Team Canada has eight defencemen in camp and will have to cut one, or possibly two if the Toronto Maple Leafs loan 19-year-old Morgan Rielly for the world junior championship. Ekblad, who is fifth in defenceman scoring in the OHL with 10 goals and 25 points over 29 games for Barrie, believes he's learned from the Hlinka letdown in 2012. This summer, Barrie's big man captained Canada's gold medal-winning Hlinka team. Now he could become the rare player who wears the Maple Leaf in U18 and U20 tournaments during the same season.
"It was always a goal in my life," Ekblad says of the camp invite. "Once you get cut from a team it's an eye-opener. You realize there's a lot of work, a lot of effort that you need to put into exactly what you need to do.
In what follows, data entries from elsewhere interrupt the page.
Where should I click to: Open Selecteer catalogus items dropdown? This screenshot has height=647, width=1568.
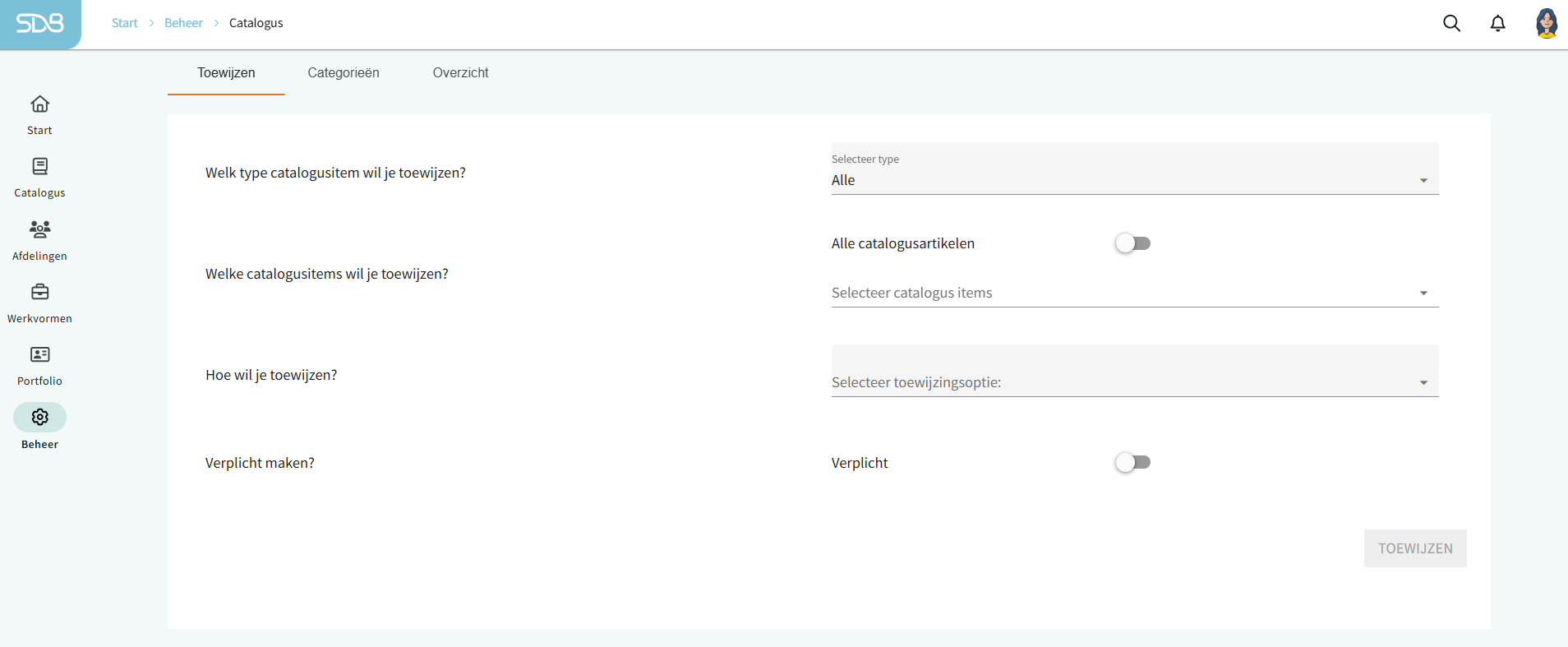click(x=1134, y=293)
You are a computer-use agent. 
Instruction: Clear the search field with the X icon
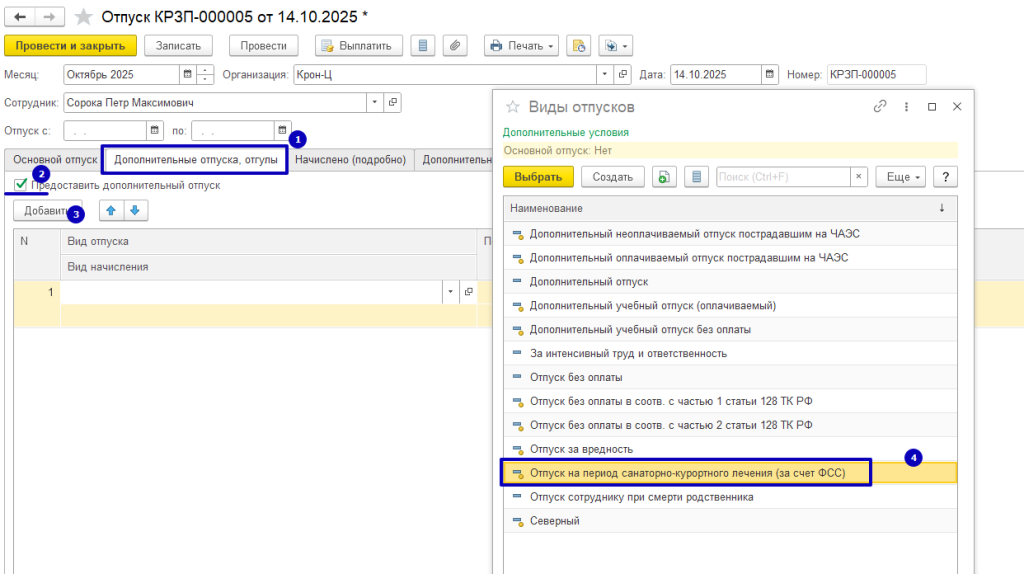[x=858, y=177]
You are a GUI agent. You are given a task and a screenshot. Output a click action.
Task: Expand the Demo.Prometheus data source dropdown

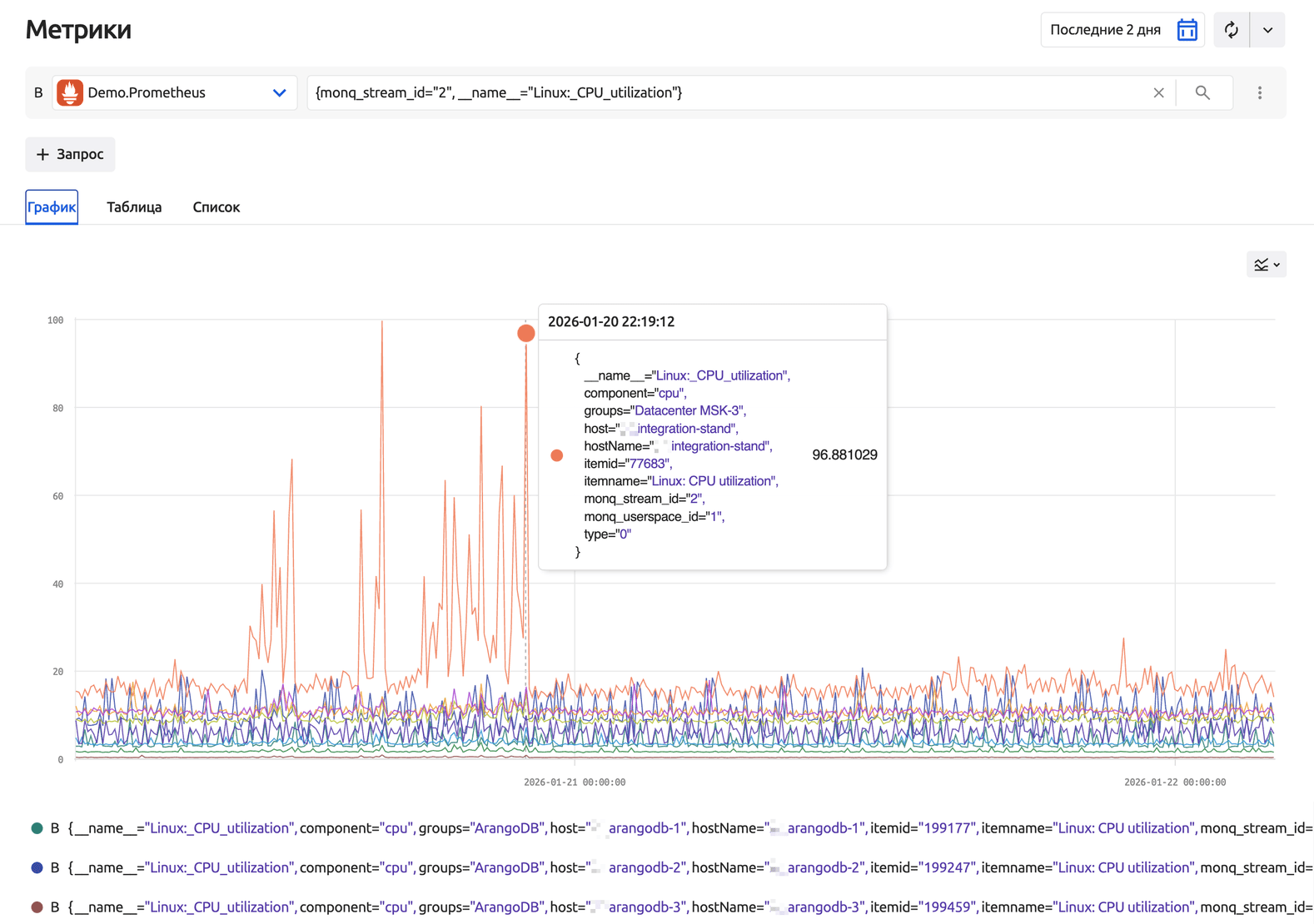point(279,92)
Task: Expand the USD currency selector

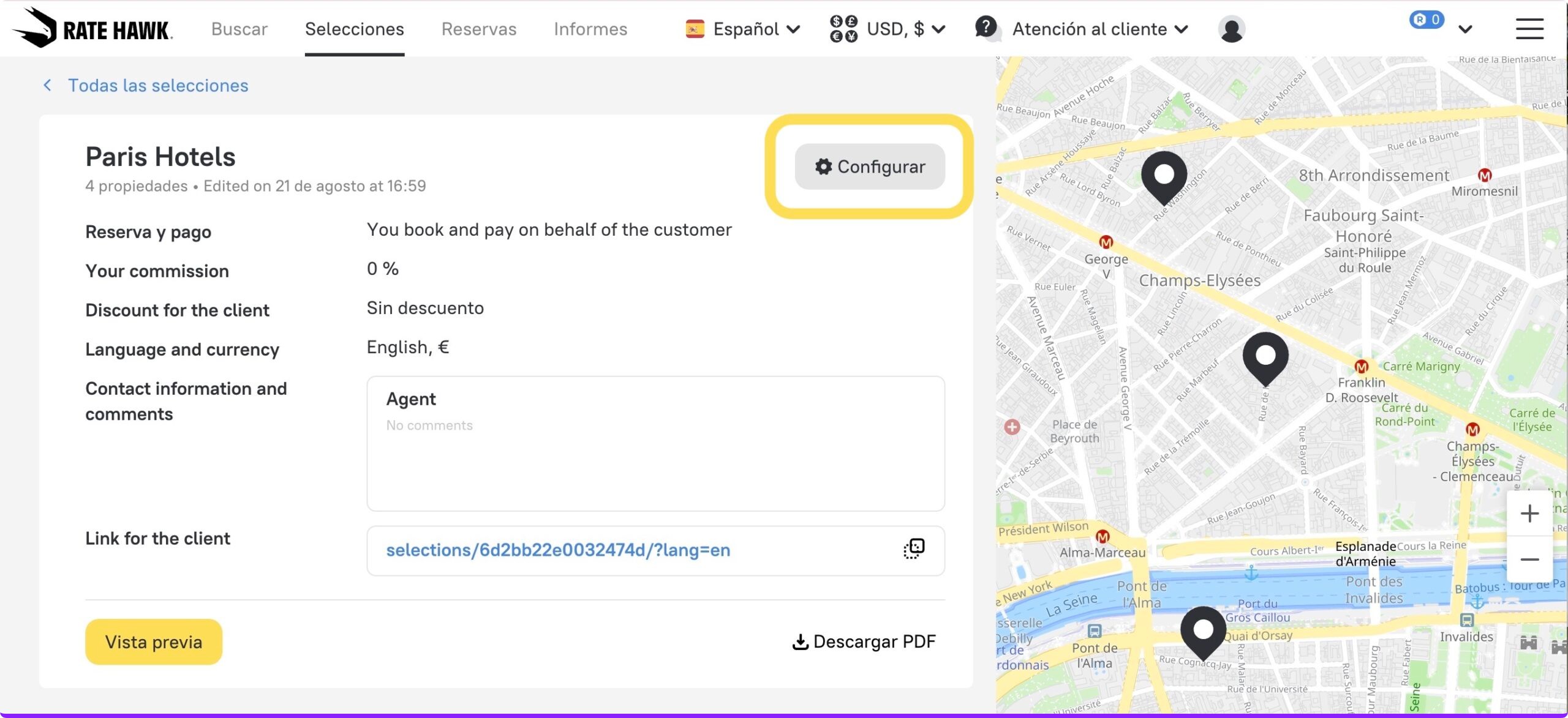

I figured that out and it's worked so far."
Ekblad has proven his mettle by helping the Colts go deep in the post-season in back-to-back years. No team has had more knee-buckling playoff climaxes than Barrie. In 2012, they lost out to Ottawa in Game 7 overtime in second round. In May, they had a 3-1 lead over London in the final but injuries and suspensions to star players wore down Barrie. The Colts still came within a pinged crossbar of taking a late lead in Game 7 on the road vs. the Knights before Vancouver Canucks first-rounder Bo Horvat, Ekblad's prospective Team Canada teammate, scored a buzzer-beating winner.
For Ekblad, that was something else for the hurt locker, to be turned into hunger.
"It was the ultimate sadness, the ultimate realization that it's over," Ekblad said. "It's a terrible feeling. But obviously it's a learning experience."
1. Most OHL fans know you wear No. 5 in tribute to Nicklas Lidstrom, but who are some contemporary NHL defencemen you watch closely — others who have size, but are mobile and contribute at each end?
"So far, I look at guys like Shea Weber, Brent Seabrook, all those guys who make great first passes and jump up and play defence well. Those are all guys i look at."
2. When you reflect on your first two years in the league, who stands out among the teammates you really learned a lot from?
"I learned the most in my first year from a guy like Reid McNeill. He didn't move on to play in the NHL yet, he's playing in the AHL right now [for the Wilkes-Barre/Scranton Penguins]. He just taught me a lot about playing defence. He was a very calm defenceman. Didn't play a lot of offensive minutes. He was more of a defensive guy. But he taught me a lot: 'you have to talk out there, you have to help your partner out' and stuff. In my second year I had guys like Ryan O'Connor, as well as [current Winnipeg Jets rookie] Mark Scheifele — one of the hardest-working guys you'll ever meet."
3. What is your favourite road rink in the OHL?
"I love going home to Windsor, I love playing in London (where the Colts competed in the OHL final and won in a shootout during their only visit this season). Big-time rinks to play in, big-time teams usually."
4. What were you and your brother Darien (a goalie with the Chatham Maroons Junior B's who is the elder of the two by 19 months) like when both of you were little?
"He's always been a good mentor to me. Me and him were always similar in size. We used to play on this little basement rink where I would I shoot pucks on him. He wouldn't be wearing any gear other than a blocker, glove and stick. He'd be trying to save them and once in a while I'd throw one off his shoulder."
5. Between you and your billet house roommate Brendan Lemieux, who is tidy and who is messy?
"I'm the tidy one but my room gets really, really messy, like a bomb went off. He's just constantly messy. I'll clean it up once a week but he's just always messy." (Who has the nicer truck, though?) "We've both got nice trucks. He's got the Ford Raptor, I've got the Chevy Silverado. Probably two of the nicest trucks you can get. Mine's more luxurious, his is more off-road."